At the studio, Eileen and the employee passed through the hallway, and she prudently stood adjacent to the stage. The backstage assistant, with a twinkle in his eye, adjusted his headset and pointed her to the opening. Eileen stepped onto the stage to a roar of applause. She heard the host, Simon Rider, of the Simon Rider Show, introduce her.
Simon began, “Tonight, bestselling psychic Eileen Emerson is here for the hour. She’s best known for her prediction of the California earthquake in 1981, but also for her abilities to see colors on people and to sometimes sense their future, or even communicate with the dead. Do you believe?” His eyebrows rose quizzically.
He continued, “We’ll take questions from the audience and, we’ll find out!” His grin was so wide, she thought his face might break.
The camera shifted to her and Eileen took her seat as the audience continued to clap. Looking up, she listened as Simon ticked off many of her accomplishments.
“It’s always good to welcome you to this program.” His smile was engaging.
“Thank you. I’m always glad to be here.”
“I understand you have a new book out, titled, “Book of Knowledge” which is number four right now on “The New York Times” list of bestselling self-help books.” He pulled it up to the camera. “There, you see its cover.”
Eileen’s shoulders straightened, and her grin widened. She loved the rush of interviews.
“Let me start with your book, Eileen. In it, I learned something new about you. I didn’t realize that sometimes you see things happening in your dreams.”
Eileen turned to take a good look at her host. “Sometimes I have dreams, yes. My critics will say, well, your dreams are just meanderings of your own unbridled mind when it’s not under control.”
She paused and continued. “But, the reality is this – it’s a direct revelation with regard to some specific conduct that either I am experiencing or someone else is having.”
His face was a mixture of delight and determination as he prodded her.
“Basic question Eileen - why do you see colors around people and I don’t?” He leaned into her. Simon was a handsome African-American. She loved his elegant face, its high cheekbones emphasizing eyes glinting deep brown behind long eyelashes.

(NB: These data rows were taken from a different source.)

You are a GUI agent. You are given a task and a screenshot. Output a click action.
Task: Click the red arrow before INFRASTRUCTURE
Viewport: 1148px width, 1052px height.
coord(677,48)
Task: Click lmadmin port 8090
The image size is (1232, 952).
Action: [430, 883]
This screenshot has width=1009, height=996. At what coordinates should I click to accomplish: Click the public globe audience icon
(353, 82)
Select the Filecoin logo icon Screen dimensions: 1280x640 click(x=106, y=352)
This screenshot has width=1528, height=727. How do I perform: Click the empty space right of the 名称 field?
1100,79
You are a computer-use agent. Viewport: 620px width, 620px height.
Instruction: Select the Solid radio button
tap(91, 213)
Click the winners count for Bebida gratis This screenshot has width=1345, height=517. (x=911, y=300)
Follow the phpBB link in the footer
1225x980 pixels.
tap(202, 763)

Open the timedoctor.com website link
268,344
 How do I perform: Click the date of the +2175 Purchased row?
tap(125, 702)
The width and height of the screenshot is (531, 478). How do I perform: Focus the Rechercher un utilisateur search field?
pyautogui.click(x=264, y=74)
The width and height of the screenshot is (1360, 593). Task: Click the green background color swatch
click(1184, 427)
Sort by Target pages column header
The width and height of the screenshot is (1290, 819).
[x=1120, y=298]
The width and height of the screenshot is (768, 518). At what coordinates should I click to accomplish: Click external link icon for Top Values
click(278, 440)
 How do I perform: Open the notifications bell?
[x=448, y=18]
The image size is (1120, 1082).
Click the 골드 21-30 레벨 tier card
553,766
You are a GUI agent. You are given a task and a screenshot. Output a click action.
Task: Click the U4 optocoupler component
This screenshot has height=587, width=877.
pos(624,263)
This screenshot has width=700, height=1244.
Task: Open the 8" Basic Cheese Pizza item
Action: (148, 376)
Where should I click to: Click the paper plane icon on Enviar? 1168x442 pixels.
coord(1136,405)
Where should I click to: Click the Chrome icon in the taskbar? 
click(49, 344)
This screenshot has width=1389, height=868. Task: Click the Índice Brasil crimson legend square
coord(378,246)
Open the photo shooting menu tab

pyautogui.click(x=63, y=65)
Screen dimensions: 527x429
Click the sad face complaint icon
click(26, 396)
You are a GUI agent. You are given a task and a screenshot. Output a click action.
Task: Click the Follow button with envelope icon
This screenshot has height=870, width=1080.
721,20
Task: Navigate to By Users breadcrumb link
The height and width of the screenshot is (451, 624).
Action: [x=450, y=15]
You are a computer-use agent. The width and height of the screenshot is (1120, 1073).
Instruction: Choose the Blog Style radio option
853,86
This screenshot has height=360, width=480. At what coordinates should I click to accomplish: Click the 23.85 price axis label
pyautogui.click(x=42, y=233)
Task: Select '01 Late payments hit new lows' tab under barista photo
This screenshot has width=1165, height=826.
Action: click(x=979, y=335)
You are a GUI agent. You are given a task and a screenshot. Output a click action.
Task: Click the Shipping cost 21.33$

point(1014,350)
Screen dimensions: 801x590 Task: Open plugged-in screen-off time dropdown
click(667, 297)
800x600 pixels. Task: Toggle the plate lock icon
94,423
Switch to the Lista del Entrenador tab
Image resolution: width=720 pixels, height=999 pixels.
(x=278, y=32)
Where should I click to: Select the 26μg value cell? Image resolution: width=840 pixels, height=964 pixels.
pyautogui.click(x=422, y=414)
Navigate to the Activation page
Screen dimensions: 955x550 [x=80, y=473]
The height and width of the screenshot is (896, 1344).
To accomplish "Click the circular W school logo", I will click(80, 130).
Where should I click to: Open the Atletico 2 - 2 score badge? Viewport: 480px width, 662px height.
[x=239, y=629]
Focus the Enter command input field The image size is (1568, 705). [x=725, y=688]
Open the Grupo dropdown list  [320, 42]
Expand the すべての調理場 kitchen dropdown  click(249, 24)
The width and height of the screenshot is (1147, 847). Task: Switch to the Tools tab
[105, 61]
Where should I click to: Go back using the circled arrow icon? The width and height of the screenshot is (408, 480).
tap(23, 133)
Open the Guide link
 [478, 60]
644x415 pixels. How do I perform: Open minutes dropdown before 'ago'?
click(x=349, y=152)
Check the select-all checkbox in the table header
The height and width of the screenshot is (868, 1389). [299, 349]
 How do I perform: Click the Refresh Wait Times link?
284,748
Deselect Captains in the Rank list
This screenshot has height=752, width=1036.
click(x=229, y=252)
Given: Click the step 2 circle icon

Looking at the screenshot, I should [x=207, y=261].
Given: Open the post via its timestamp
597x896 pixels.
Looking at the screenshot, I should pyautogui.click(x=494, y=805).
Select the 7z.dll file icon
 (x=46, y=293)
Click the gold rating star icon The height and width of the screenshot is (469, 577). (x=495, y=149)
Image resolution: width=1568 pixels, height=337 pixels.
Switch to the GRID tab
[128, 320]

“I don’t know. You probably could see them if you really wanted to. You have a lovely hue of light blue surrounding you.” The crowd clapped again and she gave a wide, broad grin.
“Eileen, Eileen, come on. Seriously?” The audience loved the prod, and she found Simon delightfully wicked.
His voice was determined. “You communicate with dead people, right?”
“Not always, but sometimes. Yes, I do. Sure I do.”
“You do psychic readings.”
“What is this gift? And, why do you have it?” He pressed again. The audience became quiet.
“I honestly don’t know. When I was younger, I would have said to you that I was just unlucky.”
He gasped for the attention of everyone. “You mean to tell me that you don’t like your gifts?”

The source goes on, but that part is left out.